Pour la première fois, le viol juridiquement défini
Le viol ne concerne plus l’acte commis sur une personne de sexe féminin, mais englobe les personnes de sexe masculin. Il ne limite plus l’endroit ni les moyens. Le projet de loi introduit également, pour la première fois, la définition de l’inceste et les
La plénière prévue à 9h entamée à midi, un retard qui se passe de tout commentaire, a poursuivi hier son examen du projet de loi organique N°60/2016 relatif à l’élimination de la violence à l’égard des femmes, en présence de la ministre de la Femme et de la Famille, Néziha Laâbidi. Cheville ouvrière de la séance, les membres de la commission des droits et libertés et des relations extérieures lisaient à tour de rôle les amendements proposés par l’auteur de l’initiative, le ministère en question, ou par des groupes de parlementaires. S’agissant d’une loi organique, celle- ci amende certaines des dispositions du code pénal dans la partie relative aux agressions sexuelles, à l’instar des articles 218, 226 sur le harcèlement sexuel, 227, 227 bis directement visés par les modifications. Il reste que les réunions de concertation entre les blocs parlementaires ayant duré plus longtemps que prévu n’ont pas atteint, visiblement, les consensus souhaités. Du coup, l’effet des divergences autour de certains articles s’est répercuté sur le cours de la séance. Tant et si bien que le vice président Abdelfateh Mourou, pourtant au meilleur de sa forme, a eu du mal à imposer la discipline au sein d’un hémicycle très agité. Parmi les points controversés, l’âge de la maturité sexuelle ; doitil être fixé à 13 ans, ou plus tard à 16 ans ? Et celui de la responsabilité juridique, faut-il le désigner à partir de 16 ans ? Autant de questions controversées au point que de nombreux élus ont revendiqué la levée de la séance pour négocier loin des caméras. Et la séance a été levée pas moins de quatre fois.

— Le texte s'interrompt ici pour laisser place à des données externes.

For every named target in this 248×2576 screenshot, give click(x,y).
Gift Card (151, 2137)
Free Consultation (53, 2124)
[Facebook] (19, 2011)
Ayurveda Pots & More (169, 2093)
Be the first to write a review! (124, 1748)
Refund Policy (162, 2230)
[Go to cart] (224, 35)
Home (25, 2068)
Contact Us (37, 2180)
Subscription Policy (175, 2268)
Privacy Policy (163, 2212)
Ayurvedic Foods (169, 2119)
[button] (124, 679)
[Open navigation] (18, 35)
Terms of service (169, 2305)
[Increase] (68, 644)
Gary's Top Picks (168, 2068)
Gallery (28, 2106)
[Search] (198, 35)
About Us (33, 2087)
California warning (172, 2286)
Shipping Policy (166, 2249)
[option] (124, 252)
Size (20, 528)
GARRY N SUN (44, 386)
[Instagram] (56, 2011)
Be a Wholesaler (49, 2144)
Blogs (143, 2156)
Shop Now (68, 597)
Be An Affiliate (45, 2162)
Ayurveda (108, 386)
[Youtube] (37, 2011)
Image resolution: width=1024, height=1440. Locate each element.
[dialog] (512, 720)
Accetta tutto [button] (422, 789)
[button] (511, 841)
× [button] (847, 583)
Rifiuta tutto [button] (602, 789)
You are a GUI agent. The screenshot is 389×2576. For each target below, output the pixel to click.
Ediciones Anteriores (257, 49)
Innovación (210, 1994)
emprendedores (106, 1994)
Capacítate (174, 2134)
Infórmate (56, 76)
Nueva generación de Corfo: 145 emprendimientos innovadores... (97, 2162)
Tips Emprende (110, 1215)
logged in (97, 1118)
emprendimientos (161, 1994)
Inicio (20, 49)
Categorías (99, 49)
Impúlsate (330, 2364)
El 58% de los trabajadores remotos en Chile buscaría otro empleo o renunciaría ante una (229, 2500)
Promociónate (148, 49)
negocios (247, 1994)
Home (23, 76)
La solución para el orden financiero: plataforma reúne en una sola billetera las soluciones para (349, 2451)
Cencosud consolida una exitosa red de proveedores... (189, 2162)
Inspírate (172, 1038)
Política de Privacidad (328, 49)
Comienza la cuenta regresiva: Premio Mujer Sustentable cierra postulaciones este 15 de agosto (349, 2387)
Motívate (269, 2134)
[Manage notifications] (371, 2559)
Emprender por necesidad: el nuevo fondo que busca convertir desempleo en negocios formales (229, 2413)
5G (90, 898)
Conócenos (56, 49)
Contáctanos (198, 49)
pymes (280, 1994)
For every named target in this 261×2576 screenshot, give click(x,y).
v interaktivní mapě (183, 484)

De nouvelles définitions introduites
A l’étage et dans une ambiance effervescente, des figures de la société civile, plus précisément de la coalition nationale contre la violence, Ahlem Belhaj, Khedija Chérif, Monia Ben Jemia, entre autres, veillaient au grain. La présidente de l’association Beity, Sana Ben Achour, sollicitée par La Presse estime que le projet de loi portant sur l’élimination de la violence faite aux femmes consacre des avancées quant au droit en vigueur, en particulier concernant les agressions sexuelles. Les nouvelles définitions introduites dans ce nouveau texte de loi sont extrêmement importantes, selon la juriste, du fait qu’elles définissent la diversité des formes de violence à l’égard des femmes; la violence sexuelle, économique, morale, physique, politique… Pour ce qui est des agressions sexuelles, le sentiment est au contraire mitigé pour l’instant. « Mais ce n’est pas fini, nuancet-elle, le ministère, auteur de l’initiative du projet de loi, peut, même une fois les votes terminés, revenir sur un certain nombre d’articles pour réintroduire des amendements, allant dans le sens d’une plus grande protection des victimes », espère-t-elle encore.
Respect du principe de la proportionnalité
Au niveau des agressions sexuelles et leur impact sur le code pénal actuel, il y a des avancées; la première concerne le viol. Pour la première fois depuis l’indépendance, le viol est qualifié et juridiquement défini. Il ne concerne plus comme auparavant, l’acte commis sur une personne de sexe féminin, mais englobe les personnes de sexe masculin. Il ne définit plus un endroit, mais quel que soit l’endroit sur lequel a été commis le viol. Il ne définit pas non plus les moyens. Le nouveau texte introduit un élargissement de la notion de viol qui est extrêmement intéressante. Il y a également l’introduction, et pour la première fois, de la définition de l’inceste et les éléments de l’infraction. « C’est extrêmement important que la loi soit l’occasion de désigner les choses, c’est une grande thérapie », fait valoir l’universitaire. Le sentiment est mitigé en revanche lorsqu’il s’agit des sanctions prévues ; « si les peines sont dures, analyse Sana Ben Achour, il y a des risques que les magistrats ne les appliquent pas, parce qu’elles sont humainement insupportables. Il faut qu’il y ait le respect du principe de la proportionnalité. Et parce que nous défendons les droits humains, nous pensons que les lois doivent sanctionner les auteurs des violences, mais doivent les accompagner également ». Au-delà des détails techniques et juridiques, la militante espère voir la Tunisie et les législateurs ne pas rater ce rendez-vous historique, et « qu’on ne fasse pas un texte réducteur », a-t-elle conjuré. Un constat malgré tout : au regard de la teneur du débat parlementaire et des consensus apparents, il est un fait, ce projet de loi divise encore.